Most of the tracks pit the vocalist's mad spoken-word rants over the fractalized anarchy of guitar, drums and bass. Cuts like "Jesus Marches with a Little Spider" and "Too Many Boats" have a disturbing internal logic that doesn't quite map to the real world. It's a little like Mark E. Smith might sound if he hired Superchunk for a backing band and told them to put one to three extra beats in every measure.

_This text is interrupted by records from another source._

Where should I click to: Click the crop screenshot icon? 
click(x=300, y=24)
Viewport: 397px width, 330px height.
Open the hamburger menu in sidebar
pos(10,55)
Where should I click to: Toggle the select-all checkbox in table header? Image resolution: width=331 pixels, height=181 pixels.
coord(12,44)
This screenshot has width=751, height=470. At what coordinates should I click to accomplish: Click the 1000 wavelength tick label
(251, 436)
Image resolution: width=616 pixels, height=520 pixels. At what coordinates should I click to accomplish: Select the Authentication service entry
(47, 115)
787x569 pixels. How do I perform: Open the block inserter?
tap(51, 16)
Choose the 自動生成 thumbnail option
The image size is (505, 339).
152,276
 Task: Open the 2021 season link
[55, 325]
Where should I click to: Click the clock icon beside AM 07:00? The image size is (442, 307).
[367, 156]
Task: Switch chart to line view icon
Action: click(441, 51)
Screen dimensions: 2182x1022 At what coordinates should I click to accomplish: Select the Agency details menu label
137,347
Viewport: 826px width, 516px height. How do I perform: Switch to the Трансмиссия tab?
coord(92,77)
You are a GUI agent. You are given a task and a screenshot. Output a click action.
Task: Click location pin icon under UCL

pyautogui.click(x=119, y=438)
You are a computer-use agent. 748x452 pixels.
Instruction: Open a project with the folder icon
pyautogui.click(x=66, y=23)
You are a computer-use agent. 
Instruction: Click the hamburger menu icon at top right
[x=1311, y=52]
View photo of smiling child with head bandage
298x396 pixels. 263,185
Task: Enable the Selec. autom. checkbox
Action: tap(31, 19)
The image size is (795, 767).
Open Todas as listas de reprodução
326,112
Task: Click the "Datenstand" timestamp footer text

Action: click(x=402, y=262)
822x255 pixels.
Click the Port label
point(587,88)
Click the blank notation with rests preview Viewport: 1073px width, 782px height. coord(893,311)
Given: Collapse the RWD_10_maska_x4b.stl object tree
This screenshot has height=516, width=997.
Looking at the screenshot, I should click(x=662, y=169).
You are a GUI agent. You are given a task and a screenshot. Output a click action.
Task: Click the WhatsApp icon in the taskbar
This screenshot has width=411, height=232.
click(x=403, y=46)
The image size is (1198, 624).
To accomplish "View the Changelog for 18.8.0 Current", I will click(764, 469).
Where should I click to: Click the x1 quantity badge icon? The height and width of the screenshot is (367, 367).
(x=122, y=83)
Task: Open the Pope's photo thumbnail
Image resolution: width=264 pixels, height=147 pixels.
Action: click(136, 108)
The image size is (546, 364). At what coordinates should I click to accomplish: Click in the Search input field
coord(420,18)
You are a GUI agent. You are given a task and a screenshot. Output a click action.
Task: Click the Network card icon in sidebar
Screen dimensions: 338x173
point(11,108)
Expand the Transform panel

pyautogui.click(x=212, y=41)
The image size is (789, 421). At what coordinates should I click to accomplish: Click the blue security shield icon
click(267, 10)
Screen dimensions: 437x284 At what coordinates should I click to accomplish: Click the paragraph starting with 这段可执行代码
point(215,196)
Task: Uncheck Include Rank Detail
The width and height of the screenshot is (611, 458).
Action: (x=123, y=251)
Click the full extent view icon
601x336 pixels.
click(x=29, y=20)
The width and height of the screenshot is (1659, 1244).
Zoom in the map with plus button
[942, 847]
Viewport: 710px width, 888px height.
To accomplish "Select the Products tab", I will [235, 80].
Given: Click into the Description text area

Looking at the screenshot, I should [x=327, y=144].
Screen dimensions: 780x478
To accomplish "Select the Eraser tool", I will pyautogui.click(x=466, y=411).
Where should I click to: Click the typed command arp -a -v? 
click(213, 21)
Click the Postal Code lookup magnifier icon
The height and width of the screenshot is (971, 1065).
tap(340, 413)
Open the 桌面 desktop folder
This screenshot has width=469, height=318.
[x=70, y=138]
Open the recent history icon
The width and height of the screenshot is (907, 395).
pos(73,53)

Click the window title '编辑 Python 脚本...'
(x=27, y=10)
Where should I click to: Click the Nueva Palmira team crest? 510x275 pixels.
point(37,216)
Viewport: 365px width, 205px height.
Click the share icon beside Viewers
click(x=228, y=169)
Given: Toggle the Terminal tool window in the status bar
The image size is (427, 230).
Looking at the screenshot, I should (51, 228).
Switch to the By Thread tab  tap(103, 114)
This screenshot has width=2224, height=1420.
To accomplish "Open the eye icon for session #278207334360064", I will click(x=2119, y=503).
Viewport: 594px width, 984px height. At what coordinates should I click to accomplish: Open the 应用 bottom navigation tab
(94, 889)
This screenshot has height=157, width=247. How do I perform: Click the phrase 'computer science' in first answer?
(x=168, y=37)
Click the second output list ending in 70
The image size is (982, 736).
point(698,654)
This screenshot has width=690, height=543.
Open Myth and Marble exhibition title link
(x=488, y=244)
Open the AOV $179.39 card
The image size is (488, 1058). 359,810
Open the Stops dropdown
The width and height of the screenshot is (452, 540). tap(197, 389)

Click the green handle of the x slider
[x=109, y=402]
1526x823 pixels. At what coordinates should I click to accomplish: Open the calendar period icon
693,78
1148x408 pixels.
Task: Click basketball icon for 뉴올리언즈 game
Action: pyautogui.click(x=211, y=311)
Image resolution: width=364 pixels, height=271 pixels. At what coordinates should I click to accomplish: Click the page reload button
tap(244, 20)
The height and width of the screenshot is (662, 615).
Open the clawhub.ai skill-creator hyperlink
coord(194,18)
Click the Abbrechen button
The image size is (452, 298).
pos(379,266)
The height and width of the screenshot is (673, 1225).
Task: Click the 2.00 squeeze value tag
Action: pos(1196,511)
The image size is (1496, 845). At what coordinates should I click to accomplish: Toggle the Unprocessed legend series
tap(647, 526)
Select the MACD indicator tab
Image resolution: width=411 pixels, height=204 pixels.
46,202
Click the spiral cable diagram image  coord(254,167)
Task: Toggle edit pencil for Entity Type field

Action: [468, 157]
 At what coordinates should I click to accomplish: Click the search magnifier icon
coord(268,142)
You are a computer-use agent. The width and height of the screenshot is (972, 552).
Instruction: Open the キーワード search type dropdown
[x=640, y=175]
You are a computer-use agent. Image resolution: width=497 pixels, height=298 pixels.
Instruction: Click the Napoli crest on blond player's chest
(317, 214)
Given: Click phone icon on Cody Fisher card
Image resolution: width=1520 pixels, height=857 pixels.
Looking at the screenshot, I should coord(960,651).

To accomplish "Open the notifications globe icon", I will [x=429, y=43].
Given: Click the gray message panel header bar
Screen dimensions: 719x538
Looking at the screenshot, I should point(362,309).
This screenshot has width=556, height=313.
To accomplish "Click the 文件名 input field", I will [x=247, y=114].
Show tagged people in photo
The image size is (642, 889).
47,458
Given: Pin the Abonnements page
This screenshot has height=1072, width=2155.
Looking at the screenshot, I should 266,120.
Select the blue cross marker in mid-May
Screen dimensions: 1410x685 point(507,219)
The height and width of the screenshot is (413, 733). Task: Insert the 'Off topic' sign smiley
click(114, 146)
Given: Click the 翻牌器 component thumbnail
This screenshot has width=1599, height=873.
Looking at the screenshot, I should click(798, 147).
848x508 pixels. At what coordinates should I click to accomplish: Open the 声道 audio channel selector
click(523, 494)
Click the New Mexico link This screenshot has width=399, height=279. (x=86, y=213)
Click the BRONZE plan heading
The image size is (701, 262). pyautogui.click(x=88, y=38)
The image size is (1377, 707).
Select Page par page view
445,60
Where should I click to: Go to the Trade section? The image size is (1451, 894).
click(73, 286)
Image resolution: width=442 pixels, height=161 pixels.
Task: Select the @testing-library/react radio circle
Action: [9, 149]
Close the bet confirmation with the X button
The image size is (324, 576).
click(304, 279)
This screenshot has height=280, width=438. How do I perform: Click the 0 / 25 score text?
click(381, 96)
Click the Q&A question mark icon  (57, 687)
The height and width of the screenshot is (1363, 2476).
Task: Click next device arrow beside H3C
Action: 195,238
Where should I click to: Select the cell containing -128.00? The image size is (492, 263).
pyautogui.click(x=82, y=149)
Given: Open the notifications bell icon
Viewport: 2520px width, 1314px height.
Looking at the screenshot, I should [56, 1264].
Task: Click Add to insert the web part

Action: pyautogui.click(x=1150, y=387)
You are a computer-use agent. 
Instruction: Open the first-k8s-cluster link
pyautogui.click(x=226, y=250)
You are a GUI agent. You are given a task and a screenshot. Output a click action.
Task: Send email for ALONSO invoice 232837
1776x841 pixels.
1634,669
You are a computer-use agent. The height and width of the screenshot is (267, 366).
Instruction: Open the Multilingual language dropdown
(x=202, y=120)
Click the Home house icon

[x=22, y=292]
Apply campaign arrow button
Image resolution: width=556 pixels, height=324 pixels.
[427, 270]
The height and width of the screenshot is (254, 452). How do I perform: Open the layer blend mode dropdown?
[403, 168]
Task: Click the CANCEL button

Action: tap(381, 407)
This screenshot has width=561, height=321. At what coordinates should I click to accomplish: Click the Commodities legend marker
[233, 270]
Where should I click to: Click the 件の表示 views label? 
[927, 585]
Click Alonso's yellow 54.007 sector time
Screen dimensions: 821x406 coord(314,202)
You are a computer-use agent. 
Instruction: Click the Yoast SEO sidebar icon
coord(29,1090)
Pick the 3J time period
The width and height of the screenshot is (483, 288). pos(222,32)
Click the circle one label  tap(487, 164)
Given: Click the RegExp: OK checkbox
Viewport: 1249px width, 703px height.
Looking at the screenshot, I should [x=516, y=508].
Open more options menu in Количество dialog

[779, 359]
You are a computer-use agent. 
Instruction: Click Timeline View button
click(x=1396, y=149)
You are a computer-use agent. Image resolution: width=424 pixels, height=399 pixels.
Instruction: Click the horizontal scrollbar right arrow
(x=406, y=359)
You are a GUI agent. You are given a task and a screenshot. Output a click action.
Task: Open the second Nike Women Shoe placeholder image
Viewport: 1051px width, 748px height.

The best tracks -- standouts include "Song Number Three", "Little White Sneakers" and "Narcosynthesis" -- are the more melodic ones, blending occasionally-syrupy harmonies with the bracing acerbity of off-balance drums and odd lyrics. "Little White Sneakers", for instance, contains an extended section where the singer repeatings the phrase "I'll push you off the mat", which makes it a song about either wrestling or some kind of weird sexual ritual -- or maybe, god help us, a little of both. Similarly, "Re: Maeve (Everybody Knows)", despite its quiet, fairly lyric opening, soon degenerates (or blossoms, depending on how you look at things) into a fast rant of "Everybody knows / The French make the best music / Everybody knows / The Swiss make the best chocolate..." The whole thing is bizarrely compelling, because the singer barks out these lines like they are crucial information, the kind of thing we will run into real trouble without knowing.

This is dance music from a parallel universe. This is poetry fresh out of an insane asylum. This is rock and roll filtered through a prism into extraterrestrial rainbows. This is not a test. This is Tristan da Cunha.